The Cheetah character has been adapted in various forms of media outside of comics, including animated series, films, and video games. Kristen Wiig portrayed the Barbara Minerva version of the character in the 2020 DC Extended Universe film Wonder Woman 1984, marking the character's live-action debut.

==Fictional character biography==

=== Priscilla Rich ===

The Priscilla Rich incarnation of Cheetah as depicted in Wonder Woman #230 (1977); art by Vince Colletta and Ernie Chan.

The first Cheetah is Priscilla Rich, a debutante who has an inferiority complex and suffers from a split personality. After being eclipsed by Wonder Woman at a charity event and failing to kill her during an escapology act, Priscilla retreats to her room and collapses before her makeup mirror. There, she sees an image of a woman dressed like a cheetah who commands her to fashion a costume from a cheetah-skin rug.

The Cheetah frames Wonder Woman for a robbery by hiding the money in her apartment and tipping off the police, then sets fire to a warehouse Wonder Woman is in, although the heroine escapes. She is presumed dead, but survives thanks to her fireproof costume. The Cheetah kidnaps a young psychic girl named Gail and uses her powers to learn U.S. military secrets, which she gives to the Japanese. Wonder Woman thwarts the plot and rescues Gail, although the Cheetah warns Wonder Woman to stay out of her affairs.

Cheetah returns when an American military official organizes an athletic competition between female athletes from America and a group of women trained on Paradise Island. Priscilla ties up and gags an Olympic high hurdler named Kay Carlton, and impersonates her by donning her clothes. Priscilla infiltrates the contest, kidnaps Queen Hippolyta, and steals her magical girdle. With Hippolyta as her hostage and her abilities boosted by the girdle, the Cheetah battles Wonder Woman for control of Paradise Island. She is defeated when the Amazon manages to pull the girdle off her. Temporarily freed from the Cheetah's influence, Priscilla asks to remain on Paradise Island for treatment.

Priscilla's attempt at reformation apparently failed, as she is later seen as a member of Villainy Inc., a criminal association between several of Wonder Woman's female foes.

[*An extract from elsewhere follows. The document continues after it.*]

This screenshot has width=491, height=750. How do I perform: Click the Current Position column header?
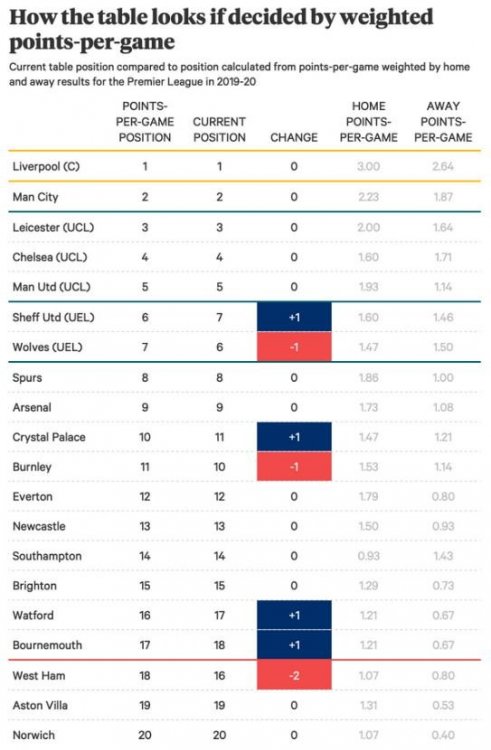coord(219,130)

Priscilla has several further run-ins with Wonder Woman before giving up her criminal identity and retiring to her North Shore Maryland mansion. Kobra attempts to recruit Rich for his organization, only to find that she has become a recluse and invalid. Before Priscilla can unburden herself of having hidden her past as the Cheetah, she dies.

DC relaunched its continuity with the 1985 series Crisis on Infinite Earths, introducing a new Cheetah for the Modern Age: Barbara Ann Minerva. Priscilla Rich is established as still existing post-Crisis when Queen Hippolyta becomes the Golden Age Wonder Woman. In the present, she is seen as an elderly woman murdered in her home by Minerva at the urging of her ally Zoom. It is also established that Rich never became an invalid post-Crisis, as Minerva mentions how Priscilla had written books condemning her when she became the Cheetah. Zoom theorized that if Minerva killed Rich, she would solidify herself as the one true Cheetah and thus be a better supervillain.

===Barbara Minerva===

The Cheetah in Wonder Woman vol. 2 #118 (1996); art by John Byrne.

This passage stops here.